"When Charlie passed away, I thought it was too important a job to be filled by appointment," Peyton said in a telephone interview last week. Peyton submitted his name and was one of the people on a list considered by Gov. Paul Patton when he had to replace McGinnis.
"It's the highest elective job in the county," Peyton said. Had he been appointed rather than Trisler, he believes the voters should decide. "I still think there should be an election." While the May 18 election is a primary election, it will determine who fills out McGinnis' term since there are no Republicans seeking the job. If Trisler wins, Peyton will still have his magisterial term to fulfill. A loss for Trisler would end his service to the county at the end of this year.
For his part, Trisler wants to complete the work started by him and his predecessors and extend that work into planning for Mercer County five years down the road. He sees his job as communicating with other officials - local, state and federal - and with the community he wants to continue to serve.
He points to the $1.6 million in grants the county and the city of Harrodsburg have received in his first three months on the job, and says at the end of seven months that amount has risen to $3.5 million. "If we get a (state) budget, we have the potential for another $1.5 million for economic development," Trisler said.
Trisler said he thought raising needed funds would be more difficult than it has been, but it still requires an effort. "It's communicating the need in an effective way and convincing people you work with that it is needed. A lot of people think these grants are giveaways, but they are not; they're hard work."
While Trisler would make no comment about his opponent, Peyton said Trisler has been taking credit for grants that have been in the pipeline for several years. Both men enumerated issues and goals they have for the county.
Trisler names drug abuse as the biggest problem in Mercer County. "We must reduce drug abuse," he said. "It's an expensive cost to government, law enforcement, and incarceration. We have got to figure out how to keep people from getting into drugs. We have to focus on the community."
At a candidates' forum Thursday night sponsored by the Mercer County Farm Bureau, Peyton saw the drug problem as the responsibility of one element of society. "I would rely on law enforcement," Peyton told the crowd gathered at Anderson Circle Farm's show barn.
Peyton said he thinks better drug education would help, but assigned drug abuse problems to law enforcement. "I see that as their job," he said.
Trisler replied that he already sits down with other officials every two weeks to discuss current cases of drug abuse.
"We've got to get on prevention," he said. "We may be holding our own now, but the problem will increase."
Both men think economic development is a key to the survival of the way of life in Mercer County.
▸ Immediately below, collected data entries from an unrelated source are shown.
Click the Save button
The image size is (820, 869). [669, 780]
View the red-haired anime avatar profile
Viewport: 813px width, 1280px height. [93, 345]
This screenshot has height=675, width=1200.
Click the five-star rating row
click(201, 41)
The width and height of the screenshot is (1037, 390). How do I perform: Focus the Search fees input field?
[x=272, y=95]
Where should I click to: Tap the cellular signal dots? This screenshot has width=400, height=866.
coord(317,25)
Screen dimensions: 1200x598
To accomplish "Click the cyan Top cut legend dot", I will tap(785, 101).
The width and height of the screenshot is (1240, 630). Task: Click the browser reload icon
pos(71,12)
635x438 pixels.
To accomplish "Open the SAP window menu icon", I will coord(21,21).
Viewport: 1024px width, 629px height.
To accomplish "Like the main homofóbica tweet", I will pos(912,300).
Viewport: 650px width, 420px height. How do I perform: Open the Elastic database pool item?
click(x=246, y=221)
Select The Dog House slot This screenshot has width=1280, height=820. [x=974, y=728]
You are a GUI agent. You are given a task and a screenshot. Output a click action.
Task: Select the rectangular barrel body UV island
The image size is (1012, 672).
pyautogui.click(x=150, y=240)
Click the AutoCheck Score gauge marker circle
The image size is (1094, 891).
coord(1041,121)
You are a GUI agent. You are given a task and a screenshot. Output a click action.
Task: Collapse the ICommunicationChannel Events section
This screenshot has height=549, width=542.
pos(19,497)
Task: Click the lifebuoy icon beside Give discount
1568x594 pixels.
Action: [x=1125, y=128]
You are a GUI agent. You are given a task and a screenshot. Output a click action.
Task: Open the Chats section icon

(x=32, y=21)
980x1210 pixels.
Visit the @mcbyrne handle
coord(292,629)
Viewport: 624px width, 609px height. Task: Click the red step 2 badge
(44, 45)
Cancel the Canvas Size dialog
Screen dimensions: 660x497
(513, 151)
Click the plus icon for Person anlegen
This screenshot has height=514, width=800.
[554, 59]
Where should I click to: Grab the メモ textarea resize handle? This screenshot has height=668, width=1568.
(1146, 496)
Trisler lists job retention, job growth the attraction to small- and medium-sized business, industry and tourism as important areas of attention.
"I'd like to have another industry," Peyton said. "But I'm not going to tell the people we can get one. I want to maintain the industry we have. We need more skilled high-tech type jobs. We need to teach more technological stuff in the high schools and tech schools."
Trisler wants to provide a clean, safe environment here. "We have got a lot of junky places around our county that most people have walked off from. We're going to need stiffer requirements to clean up this stuff." Peyton said he would like to sponsor a county-wide cleanup. When he was street supervisor for the city, he saw that clean-up week helps all citizens, especially the elderly who have no way to get rid of large items.
Peyton listed other goals he'd like fulfilled if he is elected. "Necessities come first with me," he said. "I'd like to maintain our roads and bridges and make sure they are free of ice and snow. I can push snow with the best of them and go to Frankfort the next day and lobby for any funds we need."